Shared Topic: If You Could Buy a Month of WoW With Gold?

SharedTopic

This week’s Shared Topic was suggested by Veneretio of Tanking Tips, and asks readers and bloggers alike to consider the implications of ‘reverse RMT’

I was browsing the net and it hit me, what if Blizzard implemented the ultimate gold sink. What if they allowed you to buy a month of WoW time for 10,000 gold? What would this do to the WoW economy? What would it do to the game as a whole? Would raiding suffer? Would PvP suffer?

Answering the call this week were the following bloggers

Honorshammer of Honors Code  “I don’t think this would ever really happen because it exposes the truth of RMT. You really are spending something of tangible value (your money) for something without tangible value (1s and 0s in a computer server somewhere).”

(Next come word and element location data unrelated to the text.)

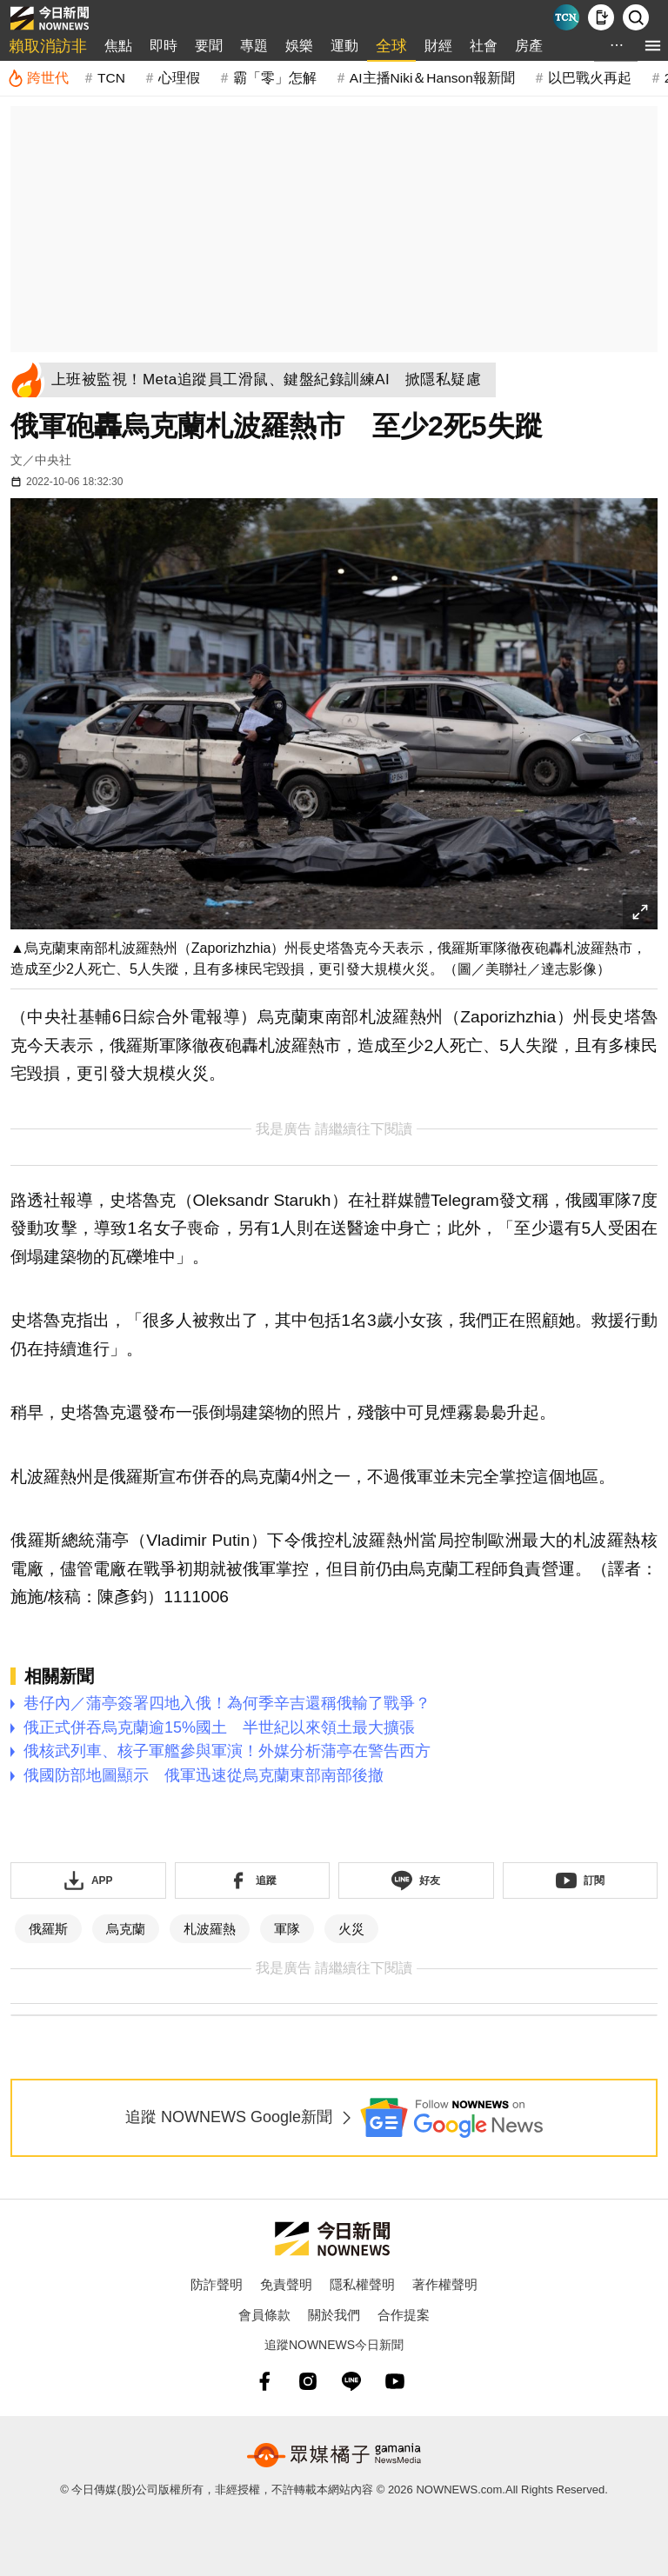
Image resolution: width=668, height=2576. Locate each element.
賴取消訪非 (48, 46)
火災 (351, 1928)
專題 (254, 45)
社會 (484, 45)
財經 (438, 45)
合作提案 (403, 2314)
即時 (163, 45)
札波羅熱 (210, 1928)
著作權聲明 (445, 2284)
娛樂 (299, 45)
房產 (529, 45)
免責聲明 (286, 2284)
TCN (111, 77)
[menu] (653, 45)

Lerali of A Casual WoW Player.  “The idea of converting in-game cash into out-of-games goods such as game time kind of reminds me of how gold selling sites will also offer to buy your gold. If you’re willing to go one way, I don’t really see why they would not go the other way.”

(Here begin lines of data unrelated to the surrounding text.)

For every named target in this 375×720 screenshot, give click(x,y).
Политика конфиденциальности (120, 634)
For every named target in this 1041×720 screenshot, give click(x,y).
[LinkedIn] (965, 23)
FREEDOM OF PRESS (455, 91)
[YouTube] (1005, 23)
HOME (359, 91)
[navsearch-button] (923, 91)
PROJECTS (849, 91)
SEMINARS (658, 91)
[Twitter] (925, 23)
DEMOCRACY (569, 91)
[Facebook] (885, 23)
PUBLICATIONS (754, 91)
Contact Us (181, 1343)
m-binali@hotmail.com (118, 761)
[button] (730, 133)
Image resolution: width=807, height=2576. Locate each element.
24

If you have a contribution to make to a Shared Topic, a suggestion of your own, or if you are a blogger who wants to join the wonderful Blog Azeroth Community, head on over to the forums!

3 comments to Shared Topic: If You Could Buy a Month of WoW With Gold?

  • […] most recent Twisted Nether shared topic asks what would happen if Blizzard allowed you to buy game time with in-game currency. One of the […]

  • Allowing players to straight up buy a month of play time with 10k gold (or any amount) will, simply speaking, never happen. It creates a gold sink but has a direct negative affect on Blizzard’s income, and they have many better ways to create gold sinks that don’t cost them real money.

    What could possibly happen is something similar to what is already being done in EVE Online. In short, the EVE system works something like this. Player A buys a game time code that is good for 60 days of played time from CCP for real money. Player A may then trade this code (via secure in-game methods) to Player B, for in-game currency. Then Player B redeems the code, gets the 60 days of play time.

    Net effect is that essentially Player A paid for his time and B’s time. The net income for the company is still exactly the same, but it allows people with disposable real income and people with disposable in-game income to balance leverage their respective assets in a mutually beneficial arrangement. Everyone wins.

  • Doesn’t this kind of happen in a very roundabout kind of way?